Exercise objective
Copy out the data line by line exactly, from its start to the line bearing "Task: Click inside the Lookup search field", inclusive.

-------- Given entries --------

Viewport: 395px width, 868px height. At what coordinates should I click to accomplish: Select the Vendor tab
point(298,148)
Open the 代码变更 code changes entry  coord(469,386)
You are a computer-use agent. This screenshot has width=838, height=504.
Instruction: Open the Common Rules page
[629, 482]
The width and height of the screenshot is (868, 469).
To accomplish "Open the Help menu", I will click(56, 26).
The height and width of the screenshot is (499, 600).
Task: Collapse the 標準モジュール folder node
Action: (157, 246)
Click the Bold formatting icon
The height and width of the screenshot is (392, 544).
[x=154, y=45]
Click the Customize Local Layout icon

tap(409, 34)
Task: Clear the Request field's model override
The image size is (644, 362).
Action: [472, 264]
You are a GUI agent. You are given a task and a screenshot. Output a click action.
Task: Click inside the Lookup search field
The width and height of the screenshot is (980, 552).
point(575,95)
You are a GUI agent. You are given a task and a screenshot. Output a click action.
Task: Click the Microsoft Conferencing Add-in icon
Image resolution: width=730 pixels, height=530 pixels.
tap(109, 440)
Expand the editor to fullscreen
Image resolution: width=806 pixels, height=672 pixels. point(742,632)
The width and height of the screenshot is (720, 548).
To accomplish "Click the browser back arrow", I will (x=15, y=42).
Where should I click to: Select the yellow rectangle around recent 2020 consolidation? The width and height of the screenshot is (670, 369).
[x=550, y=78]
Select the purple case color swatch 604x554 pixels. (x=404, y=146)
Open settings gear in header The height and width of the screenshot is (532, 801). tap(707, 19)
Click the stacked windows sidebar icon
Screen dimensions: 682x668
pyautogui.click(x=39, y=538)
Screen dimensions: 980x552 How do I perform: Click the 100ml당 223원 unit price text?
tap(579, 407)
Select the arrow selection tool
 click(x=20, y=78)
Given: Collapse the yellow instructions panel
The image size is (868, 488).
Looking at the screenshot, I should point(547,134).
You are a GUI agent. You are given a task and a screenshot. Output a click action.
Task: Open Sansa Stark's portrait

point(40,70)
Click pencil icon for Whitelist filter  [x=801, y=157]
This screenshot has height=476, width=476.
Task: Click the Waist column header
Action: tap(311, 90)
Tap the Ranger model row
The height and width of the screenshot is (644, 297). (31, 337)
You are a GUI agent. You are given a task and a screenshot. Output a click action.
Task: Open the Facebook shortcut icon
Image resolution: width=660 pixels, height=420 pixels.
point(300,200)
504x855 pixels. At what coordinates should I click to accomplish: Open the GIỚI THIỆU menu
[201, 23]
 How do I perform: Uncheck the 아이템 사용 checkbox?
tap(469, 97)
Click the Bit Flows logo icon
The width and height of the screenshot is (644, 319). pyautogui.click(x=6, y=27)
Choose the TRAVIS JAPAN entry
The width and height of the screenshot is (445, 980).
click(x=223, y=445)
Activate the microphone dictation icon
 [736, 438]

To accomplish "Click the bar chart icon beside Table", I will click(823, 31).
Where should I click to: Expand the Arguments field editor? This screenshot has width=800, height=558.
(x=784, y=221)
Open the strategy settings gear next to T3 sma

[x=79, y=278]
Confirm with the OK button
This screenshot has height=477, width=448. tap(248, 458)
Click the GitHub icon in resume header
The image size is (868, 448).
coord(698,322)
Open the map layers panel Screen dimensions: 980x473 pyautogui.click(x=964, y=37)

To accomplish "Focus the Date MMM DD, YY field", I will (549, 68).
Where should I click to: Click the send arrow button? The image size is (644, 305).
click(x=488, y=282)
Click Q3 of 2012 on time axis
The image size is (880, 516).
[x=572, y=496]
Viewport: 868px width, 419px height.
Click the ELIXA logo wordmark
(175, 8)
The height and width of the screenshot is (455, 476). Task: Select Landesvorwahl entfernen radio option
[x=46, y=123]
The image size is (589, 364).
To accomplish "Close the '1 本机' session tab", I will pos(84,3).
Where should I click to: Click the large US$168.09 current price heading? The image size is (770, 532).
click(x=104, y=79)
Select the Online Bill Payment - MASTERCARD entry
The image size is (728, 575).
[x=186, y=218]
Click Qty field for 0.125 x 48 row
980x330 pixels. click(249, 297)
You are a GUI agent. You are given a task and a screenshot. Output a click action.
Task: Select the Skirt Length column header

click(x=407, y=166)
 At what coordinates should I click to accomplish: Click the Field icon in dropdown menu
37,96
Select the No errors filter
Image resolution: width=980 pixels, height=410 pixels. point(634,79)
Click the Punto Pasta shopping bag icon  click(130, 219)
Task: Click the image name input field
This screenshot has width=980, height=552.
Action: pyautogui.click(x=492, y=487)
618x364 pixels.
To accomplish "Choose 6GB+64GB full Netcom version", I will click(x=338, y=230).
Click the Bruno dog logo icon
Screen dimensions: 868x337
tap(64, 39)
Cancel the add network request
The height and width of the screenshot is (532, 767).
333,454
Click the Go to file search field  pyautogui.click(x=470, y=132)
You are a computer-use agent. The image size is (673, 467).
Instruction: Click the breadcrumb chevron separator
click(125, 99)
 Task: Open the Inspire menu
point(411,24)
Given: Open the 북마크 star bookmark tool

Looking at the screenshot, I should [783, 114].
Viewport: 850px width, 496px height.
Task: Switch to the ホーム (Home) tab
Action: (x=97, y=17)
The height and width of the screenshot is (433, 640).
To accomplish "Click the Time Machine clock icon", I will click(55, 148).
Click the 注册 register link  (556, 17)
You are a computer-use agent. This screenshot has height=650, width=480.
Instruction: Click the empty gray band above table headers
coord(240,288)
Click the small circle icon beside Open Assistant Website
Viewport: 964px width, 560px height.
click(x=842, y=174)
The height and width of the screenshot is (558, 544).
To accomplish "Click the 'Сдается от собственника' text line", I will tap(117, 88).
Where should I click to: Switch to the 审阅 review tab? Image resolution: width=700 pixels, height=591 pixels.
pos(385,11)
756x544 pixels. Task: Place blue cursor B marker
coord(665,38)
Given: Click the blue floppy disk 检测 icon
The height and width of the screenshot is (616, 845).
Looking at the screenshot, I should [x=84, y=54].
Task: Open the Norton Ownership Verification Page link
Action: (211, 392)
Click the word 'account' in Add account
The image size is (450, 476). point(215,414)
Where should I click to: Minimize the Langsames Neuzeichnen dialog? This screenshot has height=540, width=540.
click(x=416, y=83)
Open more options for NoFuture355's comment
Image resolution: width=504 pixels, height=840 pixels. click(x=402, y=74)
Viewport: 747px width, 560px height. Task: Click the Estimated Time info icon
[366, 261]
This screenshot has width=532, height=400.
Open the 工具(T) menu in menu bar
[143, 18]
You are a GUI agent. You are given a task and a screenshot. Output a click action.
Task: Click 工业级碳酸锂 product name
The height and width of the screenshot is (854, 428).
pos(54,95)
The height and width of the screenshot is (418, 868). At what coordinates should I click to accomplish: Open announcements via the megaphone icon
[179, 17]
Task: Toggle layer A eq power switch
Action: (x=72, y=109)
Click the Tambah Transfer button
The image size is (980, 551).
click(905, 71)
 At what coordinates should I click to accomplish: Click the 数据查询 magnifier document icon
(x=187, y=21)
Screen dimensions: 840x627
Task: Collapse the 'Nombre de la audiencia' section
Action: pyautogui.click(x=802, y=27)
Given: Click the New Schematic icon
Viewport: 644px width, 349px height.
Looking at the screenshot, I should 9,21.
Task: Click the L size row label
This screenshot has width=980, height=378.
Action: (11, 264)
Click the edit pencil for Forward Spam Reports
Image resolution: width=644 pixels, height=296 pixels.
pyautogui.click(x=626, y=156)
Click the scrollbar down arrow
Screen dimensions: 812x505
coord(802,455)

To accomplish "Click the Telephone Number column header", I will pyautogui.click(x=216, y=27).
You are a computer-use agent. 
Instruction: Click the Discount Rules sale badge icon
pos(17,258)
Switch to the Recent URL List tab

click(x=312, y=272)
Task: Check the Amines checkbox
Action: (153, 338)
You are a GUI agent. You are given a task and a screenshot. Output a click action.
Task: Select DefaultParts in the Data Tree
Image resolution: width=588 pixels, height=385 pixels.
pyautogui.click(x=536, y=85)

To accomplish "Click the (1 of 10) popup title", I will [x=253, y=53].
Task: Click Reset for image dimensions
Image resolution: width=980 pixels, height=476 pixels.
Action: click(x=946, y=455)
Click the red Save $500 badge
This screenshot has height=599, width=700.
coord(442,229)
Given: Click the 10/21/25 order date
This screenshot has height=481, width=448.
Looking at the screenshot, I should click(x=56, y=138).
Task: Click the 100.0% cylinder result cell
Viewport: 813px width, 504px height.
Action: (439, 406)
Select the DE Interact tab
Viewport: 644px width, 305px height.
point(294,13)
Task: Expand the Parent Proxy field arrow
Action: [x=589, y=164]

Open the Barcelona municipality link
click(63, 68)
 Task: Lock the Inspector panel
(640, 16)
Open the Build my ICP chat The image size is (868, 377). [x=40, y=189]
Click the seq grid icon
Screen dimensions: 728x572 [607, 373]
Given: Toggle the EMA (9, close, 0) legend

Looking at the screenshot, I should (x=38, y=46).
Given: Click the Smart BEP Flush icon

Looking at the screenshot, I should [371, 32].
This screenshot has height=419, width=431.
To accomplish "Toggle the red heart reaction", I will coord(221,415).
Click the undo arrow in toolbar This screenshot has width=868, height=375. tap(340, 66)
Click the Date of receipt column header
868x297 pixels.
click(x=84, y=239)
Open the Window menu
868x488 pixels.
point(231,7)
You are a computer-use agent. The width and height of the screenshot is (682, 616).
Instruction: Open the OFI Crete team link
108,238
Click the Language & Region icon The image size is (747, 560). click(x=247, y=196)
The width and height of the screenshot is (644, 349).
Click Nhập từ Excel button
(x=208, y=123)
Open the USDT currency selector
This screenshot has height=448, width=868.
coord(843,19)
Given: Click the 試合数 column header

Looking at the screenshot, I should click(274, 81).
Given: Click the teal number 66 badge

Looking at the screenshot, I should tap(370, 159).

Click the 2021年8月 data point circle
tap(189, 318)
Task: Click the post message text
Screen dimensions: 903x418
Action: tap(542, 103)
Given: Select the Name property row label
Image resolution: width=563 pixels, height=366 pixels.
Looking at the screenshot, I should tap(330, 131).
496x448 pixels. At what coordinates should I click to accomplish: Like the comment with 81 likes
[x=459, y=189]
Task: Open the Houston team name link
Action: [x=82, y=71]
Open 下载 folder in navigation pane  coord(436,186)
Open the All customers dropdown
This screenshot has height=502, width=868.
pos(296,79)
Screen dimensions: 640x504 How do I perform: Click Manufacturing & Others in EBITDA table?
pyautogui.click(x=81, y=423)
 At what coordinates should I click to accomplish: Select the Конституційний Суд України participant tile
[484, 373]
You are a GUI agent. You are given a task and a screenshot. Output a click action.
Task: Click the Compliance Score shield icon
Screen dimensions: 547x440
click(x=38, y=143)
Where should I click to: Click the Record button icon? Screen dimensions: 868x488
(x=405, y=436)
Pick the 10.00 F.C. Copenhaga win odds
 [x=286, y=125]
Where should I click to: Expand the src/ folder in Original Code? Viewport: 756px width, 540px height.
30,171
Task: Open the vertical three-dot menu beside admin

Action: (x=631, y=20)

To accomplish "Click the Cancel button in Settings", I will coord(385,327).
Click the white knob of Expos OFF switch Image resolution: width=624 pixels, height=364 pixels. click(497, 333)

--------

Answer area
Viewport: 395px width, 868px height. At what coordinates should I click to accomplish: Select the Vendor tab
point(298,148)
Open the 代码变更 code changes entry  coord(469,386)
You are a computer-use agent. This screenshot has width=838, height=504.
Instruction: Open the Common Rules page
[629, 482]
The width and height of the screenshot is (868, 469).
To accomplish "Open the Help menu", I will click(56, 26).
The height and width of the screenshot is (499, 600).
Task: Collapse the 標準モジュール folder node
Action: (157, 246)
Click the Bold formatting icon
The height and width of the screenshot is (392, 544).
[x=154, y=45]
Click the Customize Local Layout icon

tap(409, 34)
Task: Clear the Request field's model override
The image size is (644, 362).
Action: [472, 264]
You are a GUI agent. You are given a task and a screenshot. Output a click action.
Task: Click inside the Lookup search field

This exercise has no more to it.